Some time ago I installed a Seagate Barracuda 7200.12, 500 GB drive. I
installed Windows 7 and Fedora 12 and everything was fine until I
deleted the Linux partitions, re-partitioned, and installed Fedora 13.
Almost immediately after installing F-13 a warning appeared that the
disk was failing because there were too many bad blocks, apparently a
count of blocks that it was necessary to re-assign. However, the disk
continued to operate normally with no disk read or write errors.
After several months of warnings I elected to replace the disk with a
Western Digital 500 GB disk and have had no further warnings.
After replacing the disk I tested it using a Hitachi disk test
utility, which performs a 1.5 hour disk test. The results - "No
Errors" The same utility can check the S.M.A.R.T. disk functions and
that shows normal operation - no error.
Depends on which SMART fields you're looking at. When it comes to bad
sectors, there's three fields in particular that you need to look at
manually: (1) Reallocated Sectors Count, (2) Current Pending Sectors
Count, and (3) Offline Uncorrectable Sectors Count. That list is in
order of seriousness.
For #1 Reallocated Sectors, those are sectors that have been replaced by
the drive hardware itself from its spare pool. This is good news, it
means that the drives own failsafes have done their job, and bad sectors
have been successfully replaced by spare sectors, and your data is safe.
Having a few of these reallocated sectors is fine, but if you notice
them increasing over time, then it's time to do something.
For #2 Pending Sectors, this is a bit more serious. It means that some
sectors have been found to be iffy. They are still readable, but you can
not write to them anymore.
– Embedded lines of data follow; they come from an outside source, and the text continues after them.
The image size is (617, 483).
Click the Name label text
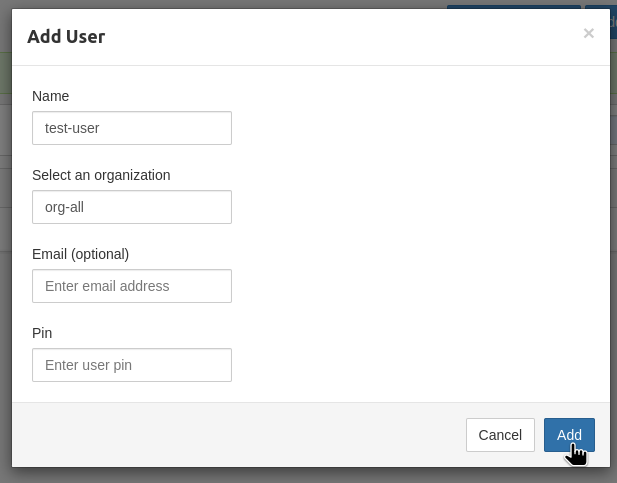[50, 96]
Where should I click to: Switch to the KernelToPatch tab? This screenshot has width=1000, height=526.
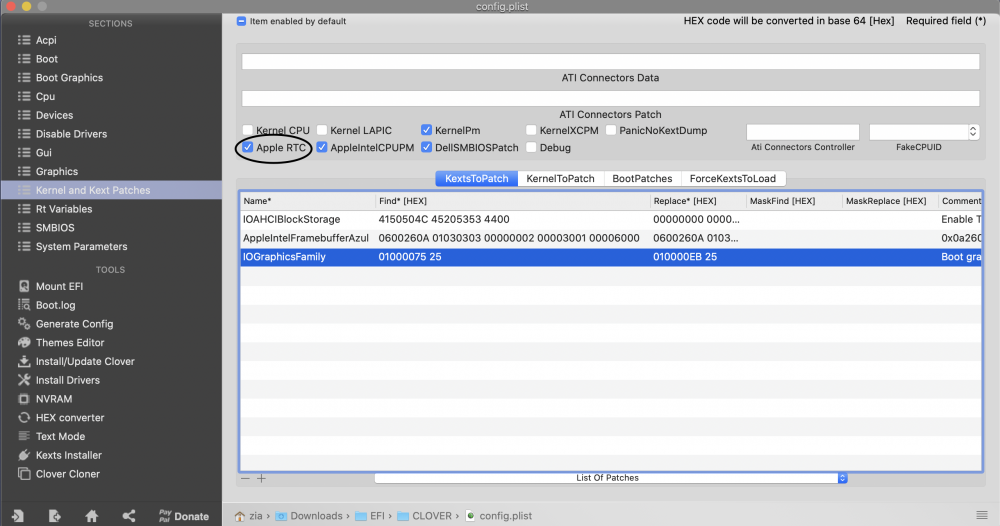(x=560, y=179)
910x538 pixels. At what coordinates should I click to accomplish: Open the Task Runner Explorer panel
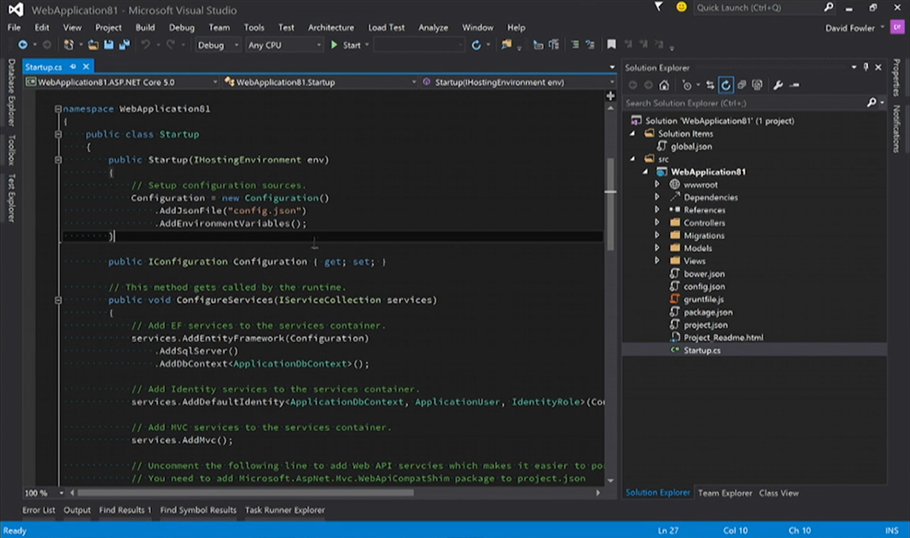pos(285,510)
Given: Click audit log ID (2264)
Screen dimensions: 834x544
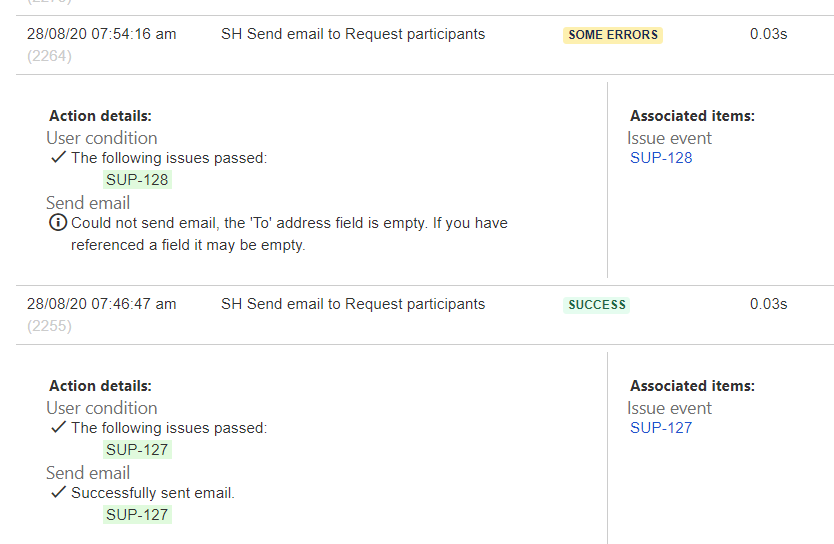Looking at the screenshot, I should pos(49,56).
They will get rewritten to spare sectors at
the next write of that sector. That is, unless there are no more spare
sectors left, then go see field #3.
For #3 Uncorrectable Sectors, this means that the pool of spare sectors
is now finished. Hopefully at this point the OS itself will start
blocking out bad sectors, thus reducing the overall capacity of the drive.
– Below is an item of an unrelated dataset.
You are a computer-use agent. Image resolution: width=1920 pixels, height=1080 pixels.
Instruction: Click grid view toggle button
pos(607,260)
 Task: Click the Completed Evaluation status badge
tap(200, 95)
Now, many SMART reporters don't pay attention to #1 at all, they just
assume that the drive has done its job, and everything is fine. But they
don't monitor the drive over time, so they have no idea if it's remained
the same as before, or if it's increased since the last time it checked.
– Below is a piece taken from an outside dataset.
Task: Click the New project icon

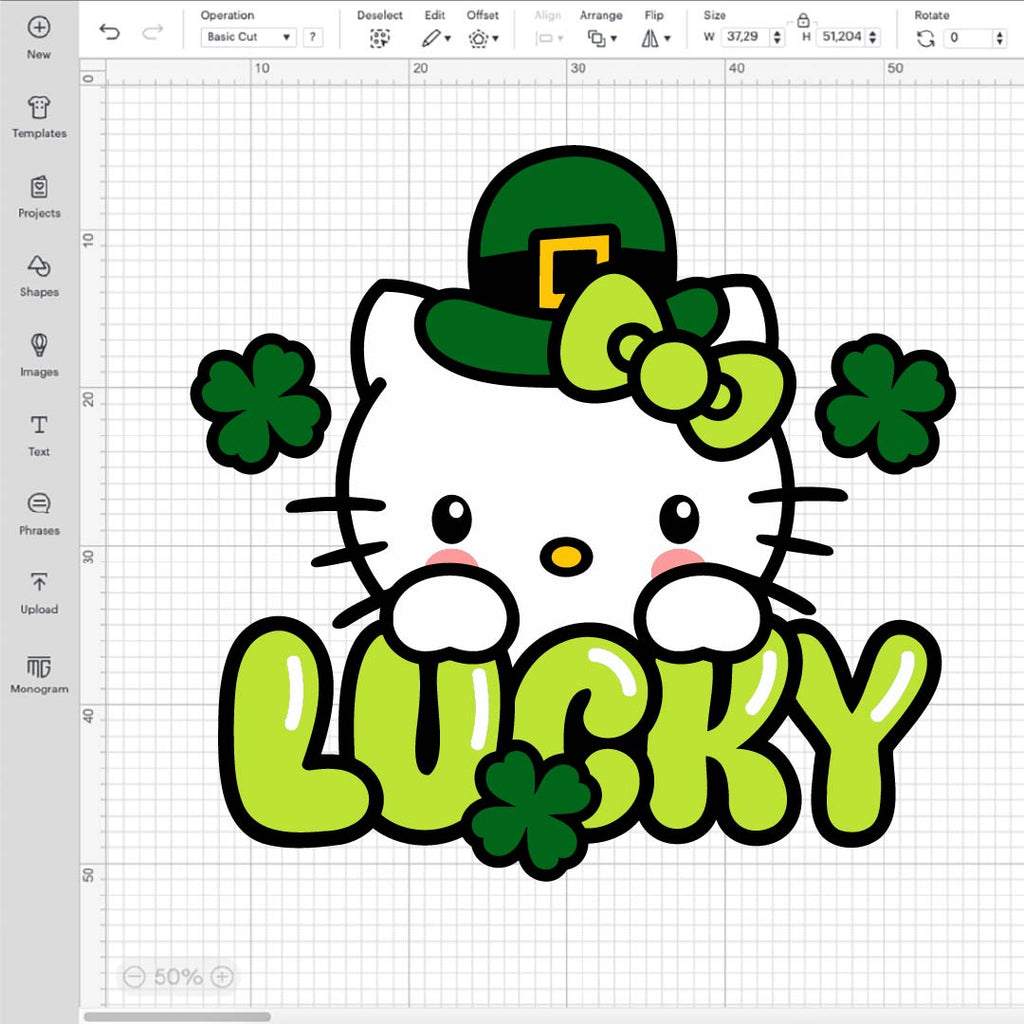Action: coord(39,28)
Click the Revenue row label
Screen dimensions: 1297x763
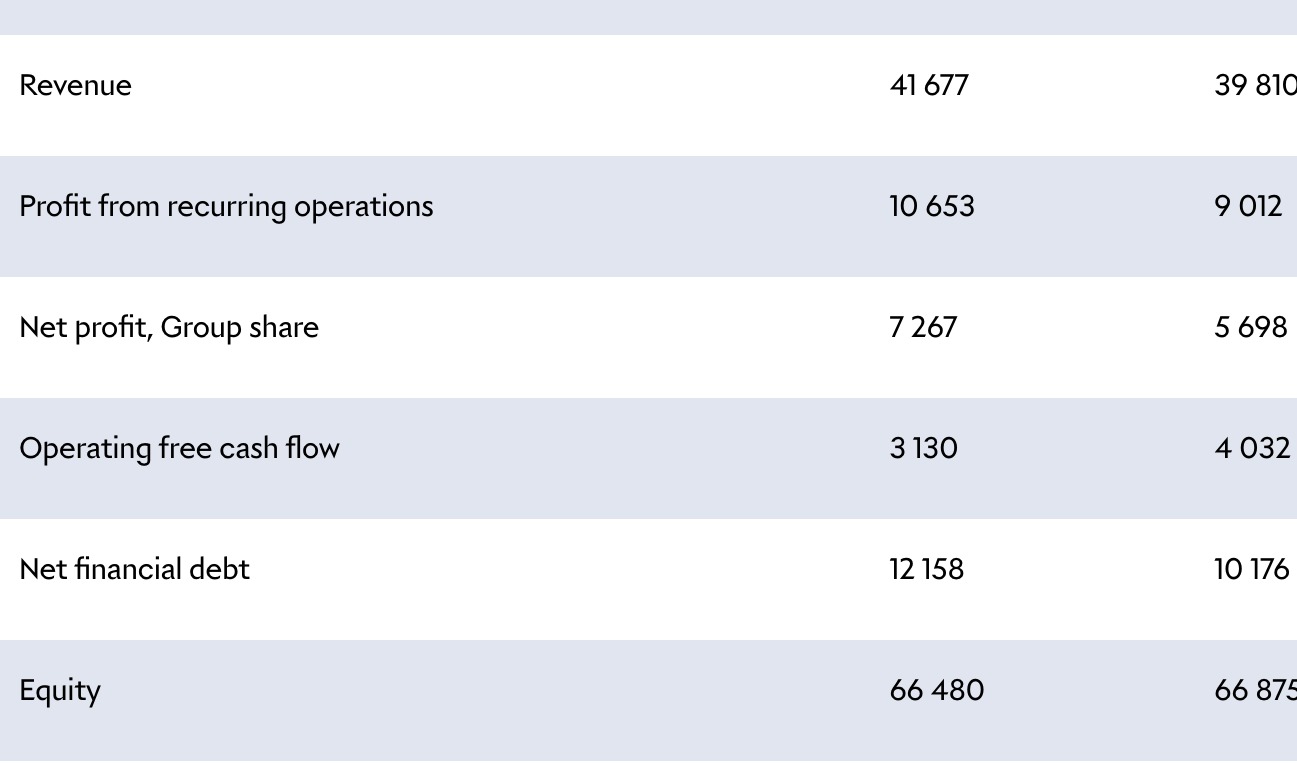pyautogui.click(x=75, y=86)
What might be happening here was that Fedora was one of the ones that
monitor disk health over periods of time, and it noticed counts
increasing. So don't just blindly follow the Hitachi or Seagate disk
monitoring tools' report that everything is fine, as in actual fact the
bad sectors might be increasing over time.
Now the question. Should I assume that the disk is usable based on the
Hitachi tests or should I scrap it based on the Fedora tests?
You can probably keep using it as a non-critical data drive. Just not a
boot drive.
Yousuf Khan